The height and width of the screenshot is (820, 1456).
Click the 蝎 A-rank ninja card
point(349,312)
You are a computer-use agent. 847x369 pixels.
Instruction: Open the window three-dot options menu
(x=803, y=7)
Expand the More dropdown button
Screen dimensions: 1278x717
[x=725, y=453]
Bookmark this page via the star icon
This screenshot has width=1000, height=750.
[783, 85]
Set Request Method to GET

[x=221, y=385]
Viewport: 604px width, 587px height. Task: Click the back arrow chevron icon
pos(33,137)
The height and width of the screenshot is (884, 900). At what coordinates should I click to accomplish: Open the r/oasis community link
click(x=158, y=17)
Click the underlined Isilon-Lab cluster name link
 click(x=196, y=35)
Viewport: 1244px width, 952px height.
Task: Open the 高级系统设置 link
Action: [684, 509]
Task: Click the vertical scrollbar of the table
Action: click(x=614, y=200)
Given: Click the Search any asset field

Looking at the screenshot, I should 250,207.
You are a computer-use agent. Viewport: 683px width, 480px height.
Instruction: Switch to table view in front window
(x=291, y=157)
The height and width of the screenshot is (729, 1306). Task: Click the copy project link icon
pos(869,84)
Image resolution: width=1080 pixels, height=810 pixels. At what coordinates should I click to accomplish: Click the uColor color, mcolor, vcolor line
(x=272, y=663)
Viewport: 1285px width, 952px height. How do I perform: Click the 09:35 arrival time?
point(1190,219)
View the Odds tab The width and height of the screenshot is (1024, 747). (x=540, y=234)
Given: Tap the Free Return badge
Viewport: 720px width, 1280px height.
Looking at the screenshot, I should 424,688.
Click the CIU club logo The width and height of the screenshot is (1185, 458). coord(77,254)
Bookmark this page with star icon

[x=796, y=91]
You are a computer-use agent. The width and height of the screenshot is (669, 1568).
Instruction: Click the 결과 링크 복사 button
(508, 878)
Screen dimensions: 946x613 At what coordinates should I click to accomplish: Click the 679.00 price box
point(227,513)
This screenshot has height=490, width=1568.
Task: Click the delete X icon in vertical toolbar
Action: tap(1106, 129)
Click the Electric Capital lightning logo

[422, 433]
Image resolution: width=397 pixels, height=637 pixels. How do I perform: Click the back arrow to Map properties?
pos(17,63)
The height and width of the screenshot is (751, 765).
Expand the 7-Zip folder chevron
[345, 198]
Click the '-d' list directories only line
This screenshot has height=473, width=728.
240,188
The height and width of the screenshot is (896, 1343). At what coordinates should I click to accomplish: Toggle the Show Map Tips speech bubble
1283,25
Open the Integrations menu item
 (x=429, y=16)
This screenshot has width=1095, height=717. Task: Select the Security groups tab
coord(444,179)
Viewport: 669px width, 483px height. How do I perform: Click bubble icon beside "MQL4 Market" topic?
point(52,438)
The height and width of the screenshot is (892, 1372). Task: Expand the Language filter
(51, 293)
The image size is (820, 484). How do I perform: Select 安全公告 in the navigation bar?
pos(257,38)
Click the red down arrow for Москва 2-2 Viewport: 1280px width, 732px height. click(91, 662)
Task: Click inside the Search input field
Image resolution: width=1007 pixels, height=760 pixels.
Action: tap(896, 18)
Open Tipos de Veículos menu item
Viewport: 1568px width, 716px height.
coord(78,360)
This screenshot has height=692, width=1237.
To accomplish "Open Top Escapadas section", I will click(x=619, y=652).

==============================

*WHAT TO WORK ON*
Quote only the lines from the one containing "The height and width of the screenshot is (892, 1372)." through the final line of the records, with both ends included.

*SOLVED EXERCISE*
The height and width of the screenshot is (892, 1372). Task: Expand the Language filter
(51, 293)
The image size is (820, 484). How do I perform: Select 安全公告 in the navigation bar?
pos(257,38)
Click the red down arrow for Москва 2-2 Viewport: 1280px width, 732px height. click(91, 662)
Task: Click inside the Search input field
Image resolution: width=1007 pixels, height=760 pixels.
Action: tap(896, 18)
Open Tipos de Veículos menu item
Viewport: 1568px width, 716px height.
coord(78,360)
This screenshot has height=692, width=1237.
To accomplish "Open Top Escapadas section", I will click(x=619, y=652).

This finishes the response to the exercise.